━━━ Supplied text ━━━
Little girl sits while putting on shoes

Sitting down while dressing or undressing can help your child dress safely if they tire easily or have balance problems.

Getting dressed

  • Occupational therapists can teach your child new ways to put on or take off clothes and shoes.
  • Children who tire easily or have balance problems can sit down while dressing or undressing.
  • Button hooks help children pull a button through its hole. These hooks help children who have problems making small movements with their hands (fine motor skills).
  • Your child can use sock aids to put on socks without reaching the ground. Sock aids are helpful for children with balance problems. This aid is also helpful for children that could injure their hips after surgery.
  • Your child can use shoes with elastic or Velcro closures instead of laces. This can make it easier to put on or take off shoes.


  • A toilet safety frame can help a child safely get on and off the toilet.
  • Some children have trouble walking to the bathroom toilet. They may need a portable bedside commode.
  • Potty training may be hard if your child has an illness or is recovering. An occupational therapist can make a toileting schedule that is right for your child’s age, stage of development, and medical needs.

Other self-care tips

  • Let your child do chores that are right for their age, like helping prepare meals, cleaning, or shopping.
  • Think about how long it takes for your child to do a task. Help them plan breaks so they don’t get tired.
  • Your child can do tasks longer if they sit down. If needed, you can use a positional device to support their body and keep their hands free.
  • If they must walk or stand, have your child take breaks or use assistive devices to do this safely. They can use a walker or wheelchair. Young adults can use a motorized scooter.
━━━
**Task 1:** In the self-care passage, what do button hooks help children do?
**Task 2:** Rewrite the self-care passage from "Little girl sits" to "take off shoes.", swapping "balance problems" for "poor balance".
━━━ Material provided ━━━
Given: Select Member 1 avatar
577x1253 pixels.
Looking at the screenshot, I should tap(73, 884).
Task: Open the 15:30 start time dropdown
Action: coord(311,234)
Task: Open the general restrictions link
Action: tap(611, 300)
━━━
**Answer section 1:** Button hooks help children pull a button through its hole.

**Answer section 2:**
Little girl sits while putting on shoes

Sitting down while dressing or undressing can help your child dress safely if they tire easily or have poor balance.

Getting dressed

  • Occupational therapists can teach your child new ways to put on or take off clothes and shoes.
  • Children who tire easily or have poor balance can sit down while dressing or undressing.
  • Button hooks help children pull a button through its hole. These hooks help children who have problems making small movements with their hands (fine motor skills).
  • Your child can use sock aids to put on socks without reaching the ground. Sock aids are helpful for children with poor balance. This aid is also helpful for children that could injure their hips after surgery.
  • Your child can use shoes with elastic or Velcro closures instead of laces. This can make it easier to put on or take off shoes.